┏━━

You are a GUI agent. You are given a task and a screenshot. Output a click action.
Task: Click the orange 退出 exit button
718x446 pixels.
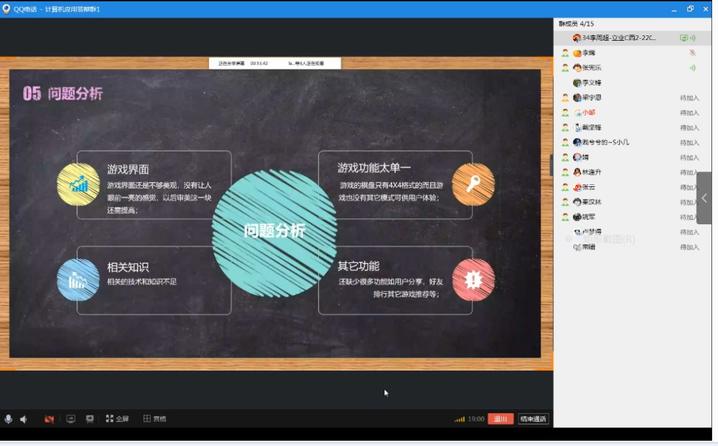click(502, 419)
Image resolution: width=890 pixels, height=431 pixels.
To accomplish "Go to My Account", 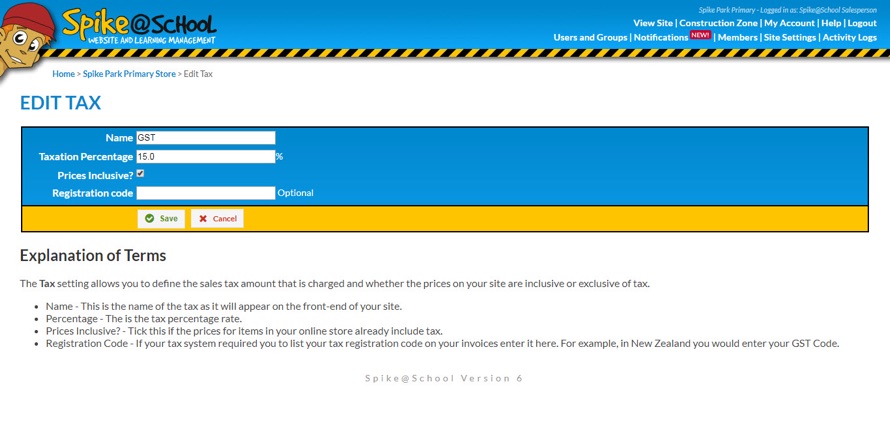I will pyautogui.click(x=789, y=23).
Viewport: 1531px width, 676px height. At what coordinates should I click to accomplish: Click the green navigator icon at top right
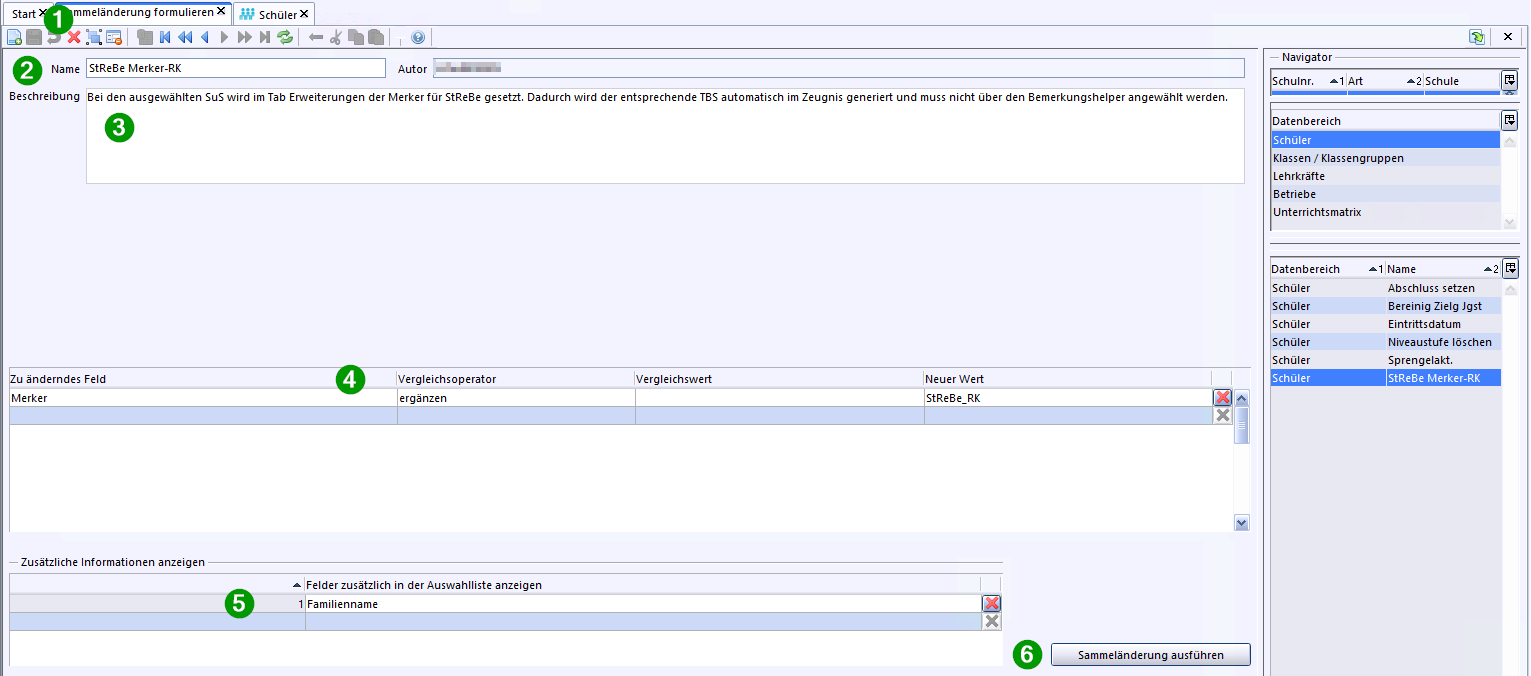pos(1477,37)
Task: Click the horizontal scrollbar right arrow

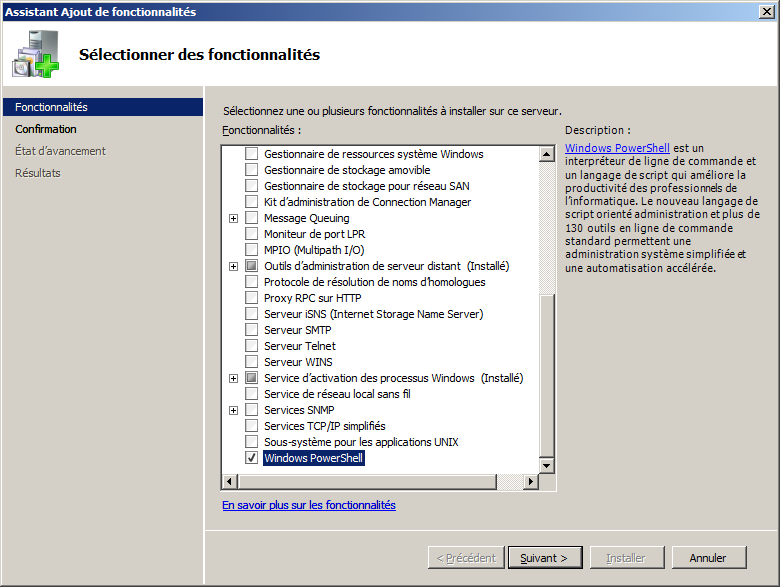Action: point(531,482)
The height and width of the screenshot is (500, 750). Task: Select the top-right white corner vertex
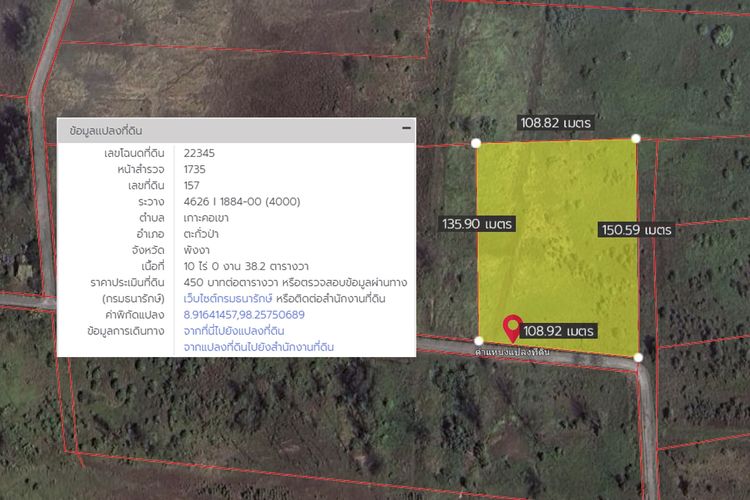point(636,139)
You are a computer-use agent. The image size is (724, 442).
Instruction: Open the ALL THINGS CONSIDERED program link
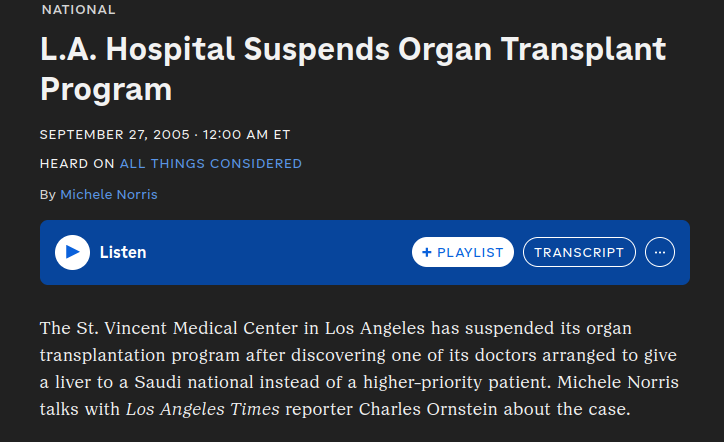point(211,163)
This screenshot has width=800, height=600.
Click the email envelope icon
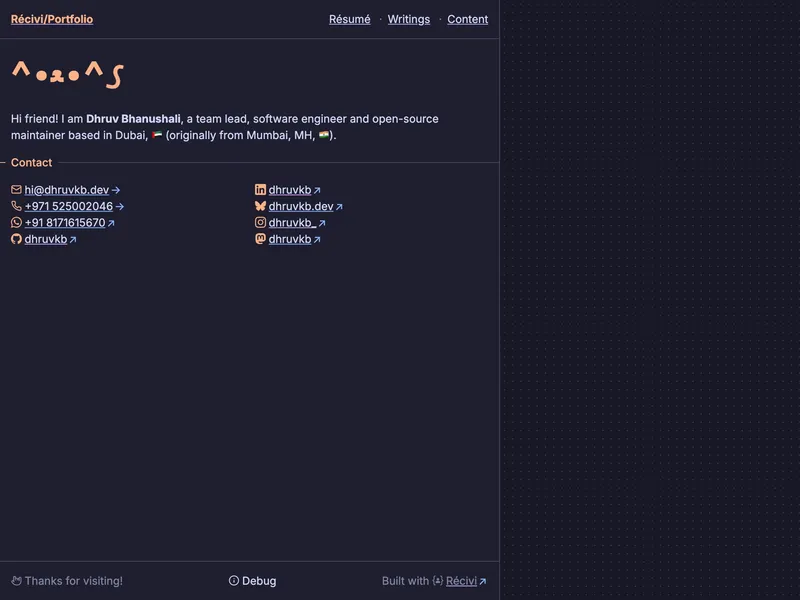click(16, 190)
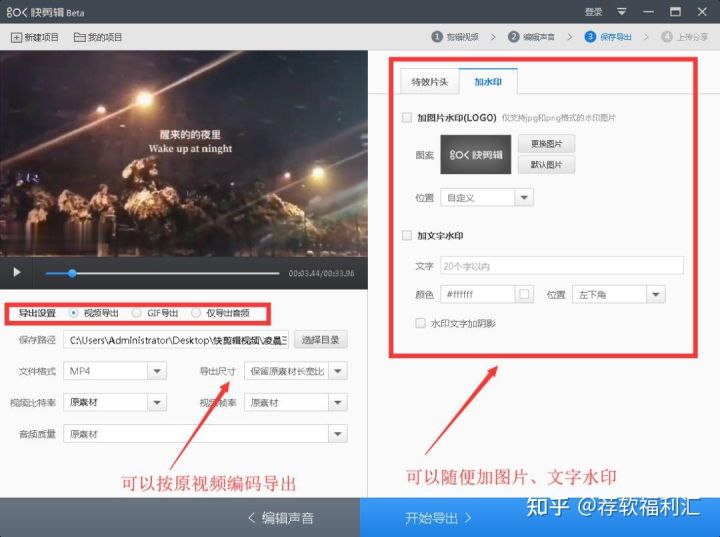Click the 新建项目 plus icon
The width and height of the screenshot is (720, 537).
tap(16, 37)
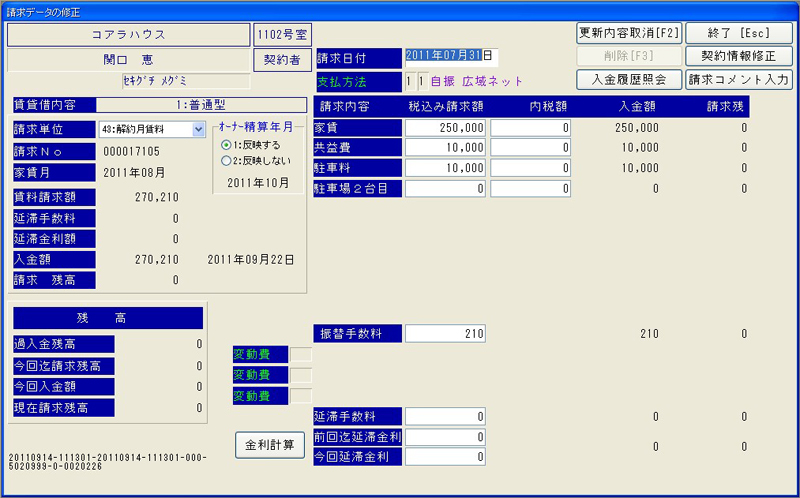
Task: Click the 契約者 button
Action: [281, 60]
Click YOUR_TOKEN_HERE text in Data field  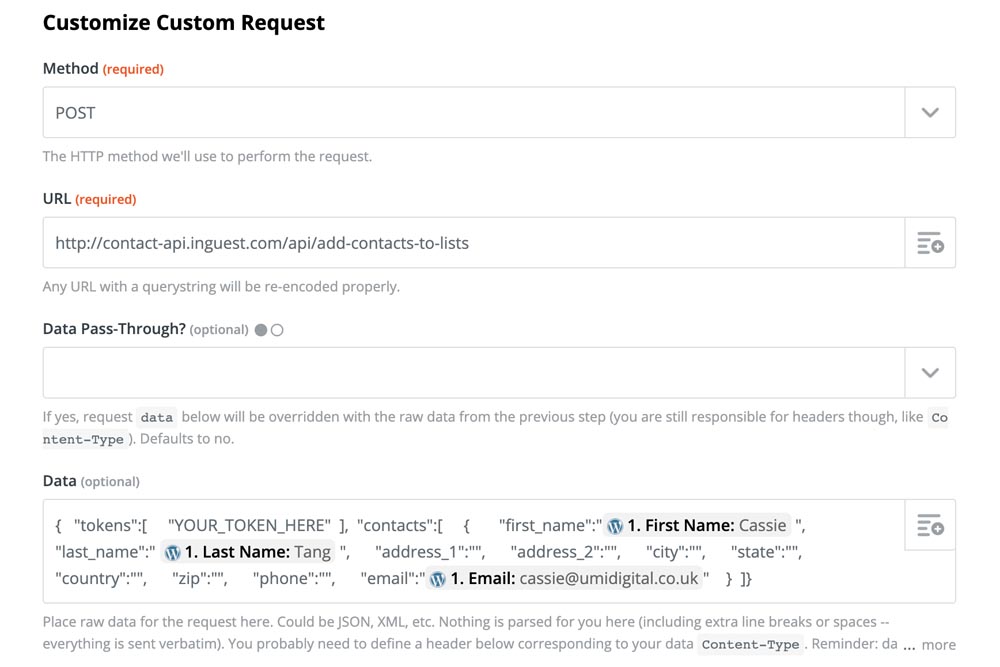pos(249,526)
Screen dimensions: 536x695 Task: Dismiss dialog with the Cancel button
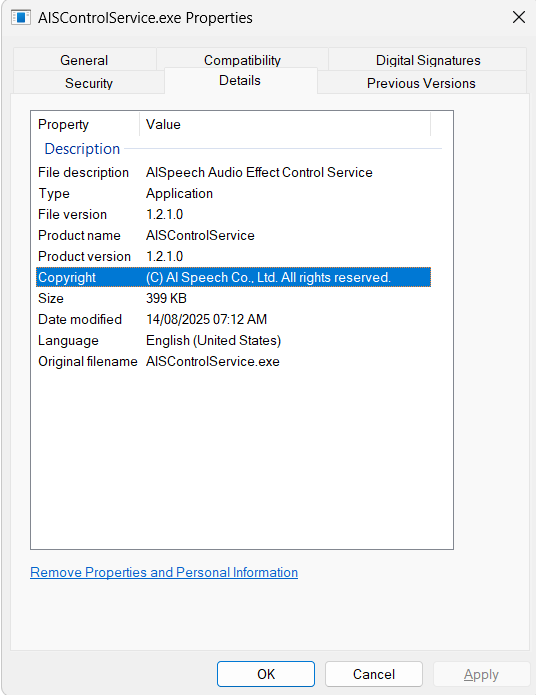pyautogui.click(x=374, y=674)
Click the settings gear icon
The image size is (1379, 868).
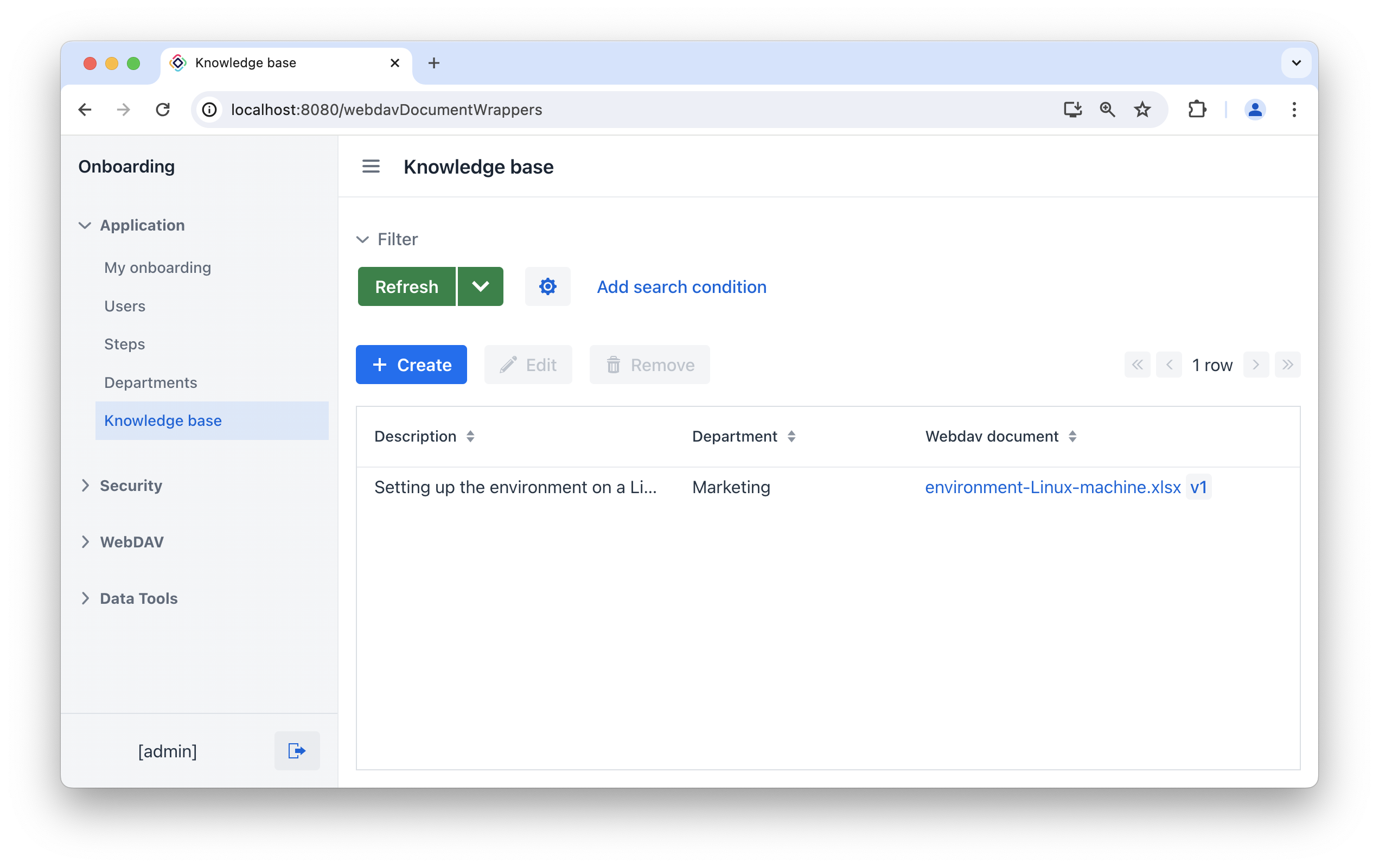point(547,287)
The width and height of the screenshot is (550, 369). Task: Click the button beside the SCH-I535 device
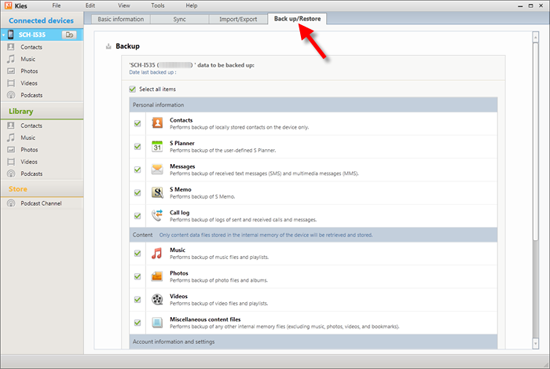point(69,34)
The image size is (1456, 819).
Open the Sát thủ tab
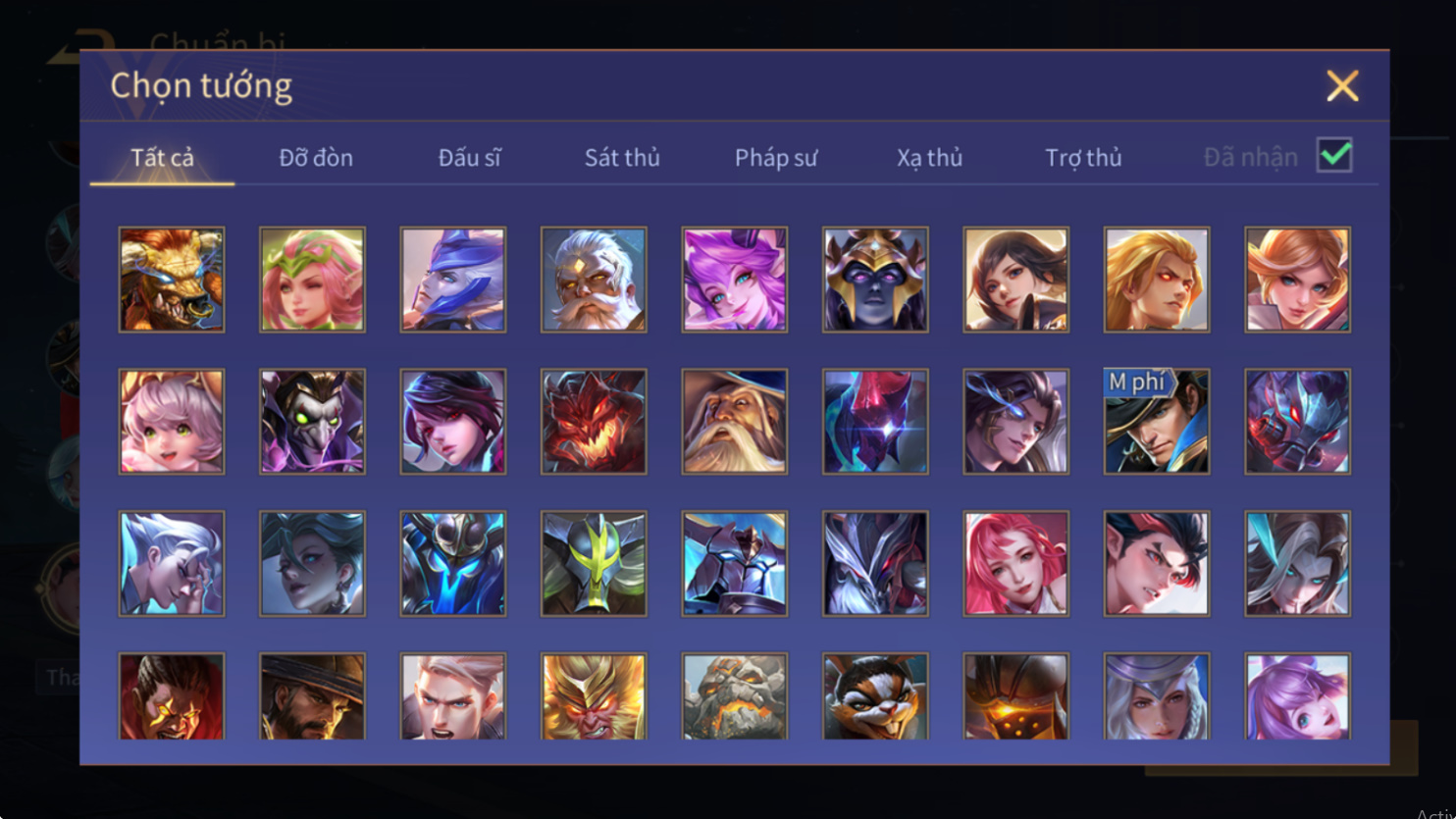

┗━━

Exercise brief
Go through the listing, and whenever a line contains the string "agent", copy that line.

Answer
You are a GUI agent. You are given a task and a screenshot. Output a click action.
You are a computer-use agent. The image size is (724, 442).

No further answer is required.